• [Provided entries]
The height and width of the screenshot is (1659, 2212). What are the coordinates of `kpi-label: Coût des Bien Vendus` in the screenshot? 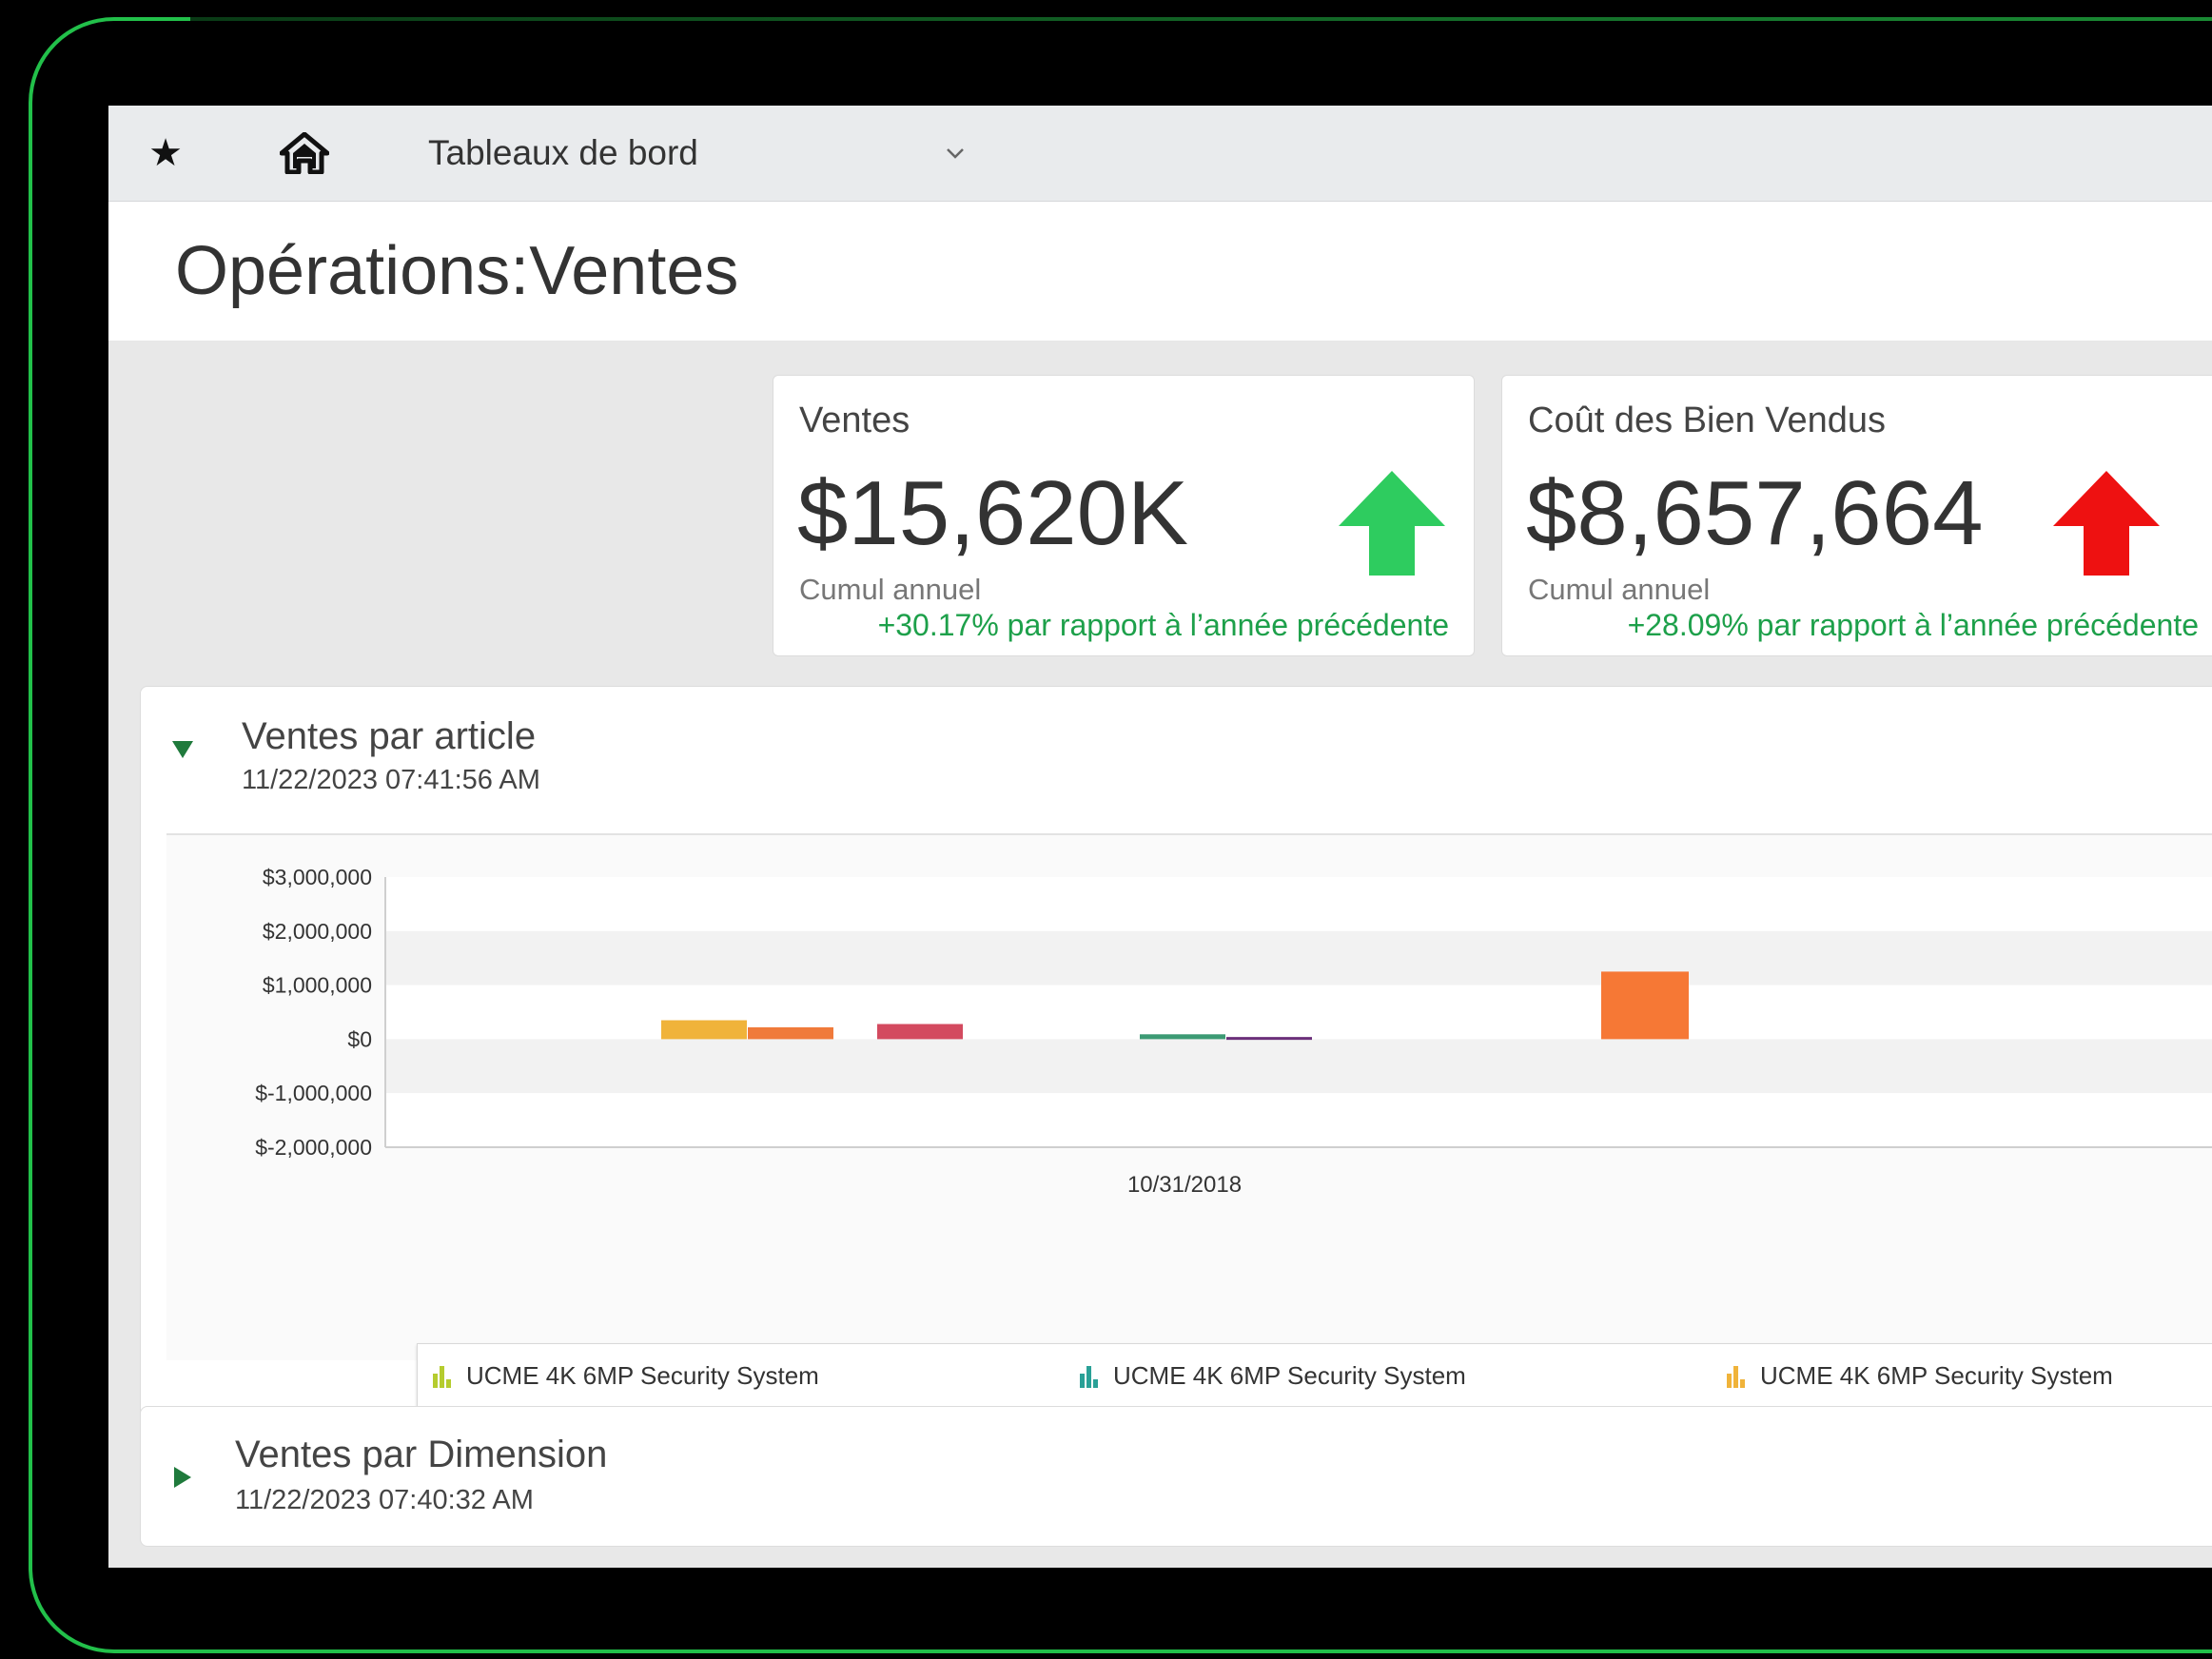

--

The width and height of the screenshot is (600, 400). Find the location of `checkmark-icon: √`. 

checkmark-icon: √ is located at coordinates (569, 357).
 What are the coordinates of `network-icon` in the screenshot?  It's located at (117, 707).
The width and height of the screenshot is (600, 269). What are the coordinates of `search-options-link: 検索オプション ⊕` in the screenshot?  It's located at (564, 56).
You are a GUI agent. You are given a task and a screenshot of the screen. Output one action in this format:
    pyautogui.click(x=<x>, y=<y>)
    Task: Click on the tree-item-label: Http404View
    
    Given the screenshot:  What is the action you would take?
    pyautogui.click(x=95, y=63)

==

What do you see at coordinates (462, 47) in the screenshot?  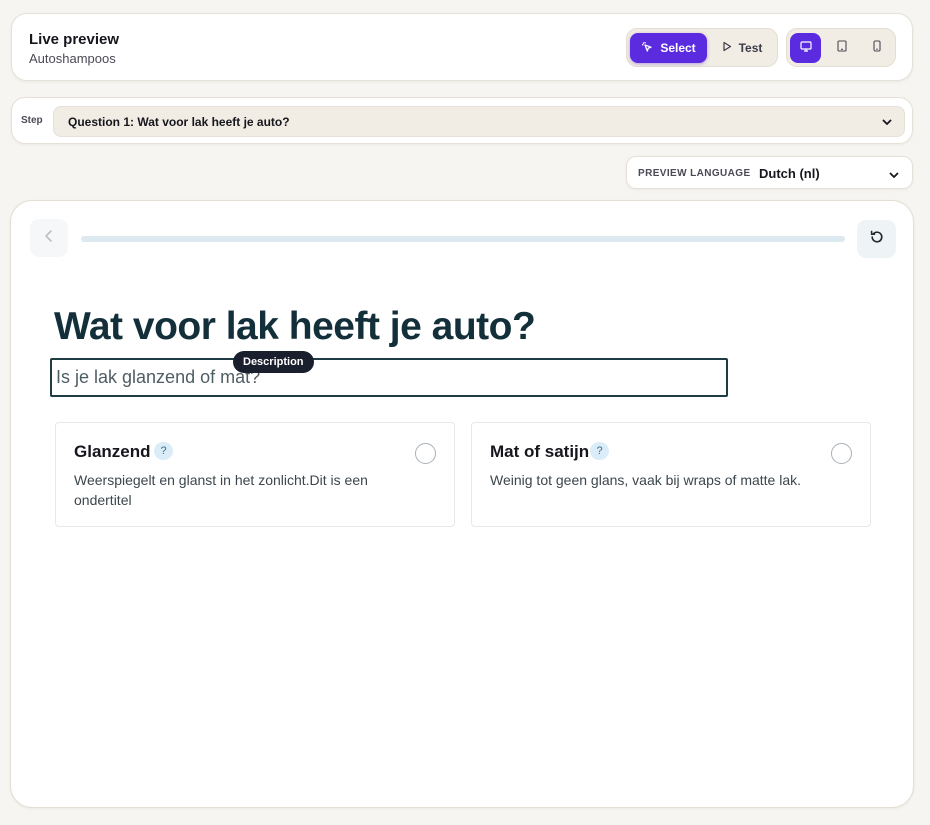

• [Brief] Count the lines of the material above that contain the string "located", treating uppercase and lowercase as different. Give only the number.

• [Finished task] 3